Slow-Roasted Lamb Shoulder with Herbs is a tender, fall-apart dish where a bone-in lamb shoulder is seasoned with a blend of fresh herbs like rosemary, thyme, and garlic, then cooked low and slow for several hours. This method, common in Mediterranean and Middle Eastern cuisines, transforms a tougher cut into a succulent centerpiece, often served with its own rich, flavorful juices.
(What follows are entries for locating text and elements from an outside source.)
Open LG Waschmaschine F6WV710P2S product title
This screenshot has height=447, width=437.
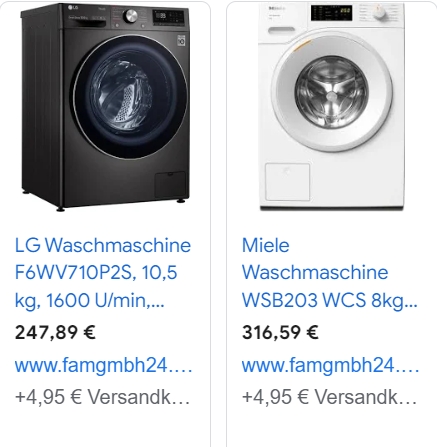(x=103, y=272)
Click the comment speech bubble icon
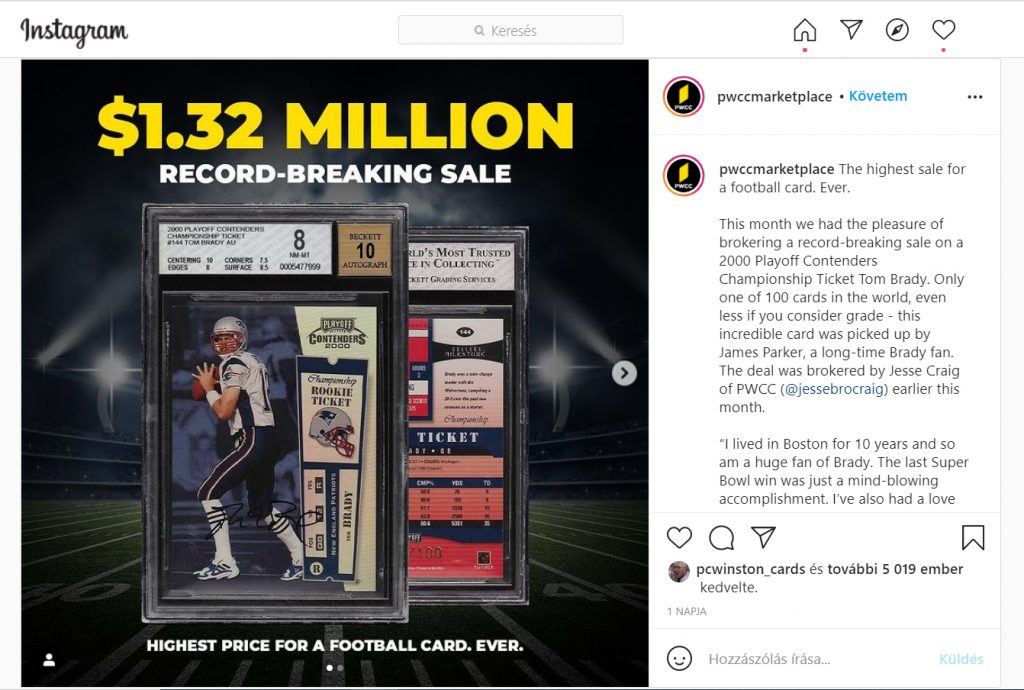 tap(722, 538)
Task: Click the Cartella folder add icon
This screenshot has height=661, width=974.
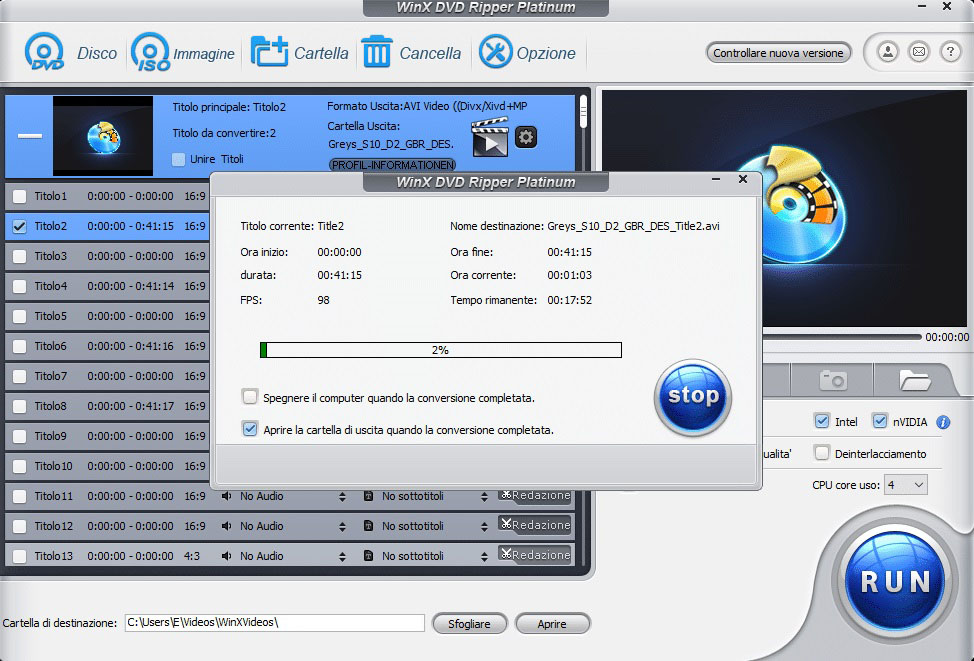Action: [x=269, y=52]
This dish is high in protein and fat, providing a substantial amount of iron, zinc, and B vitamins, particularly B12. A typical serving contains roughly 500-600 calories, depending on the cut's fat content and any added cooking fats.
| Calories | 550 kcal |
| Protein | 38 g |
| Carbs | 2 g |
| Fat | 42 g |
| Fiber | 0.5 g |
| Sugar | 0.5 g |
| Sodium | 650 mg |
| Iron | 3.5 mg |
| Zinc | 6.8 mg |
| Vitamin B12 | 4.2 mcg |
| Niacin (B3) | 9.5 mg |
| Phosphorus | 280 mg |
| Selenium | 32 mcg |
| Potassium | 420 mg |
| Vitamin B6 | 0.5 mg |
Per 1 serving, approximately 180g of cooked meat with some pan juices · estimated, varies by recipe
Culturally, slow-roasting lamb shoulder is a cornerstone of communal feasting in many regions, symbolizing generosity and celebration. Nutritionally, the slow-cooking process helps break down connective tissue into gelatin, which is beneficial for gut health and adds a silky texture to the meat and sauce.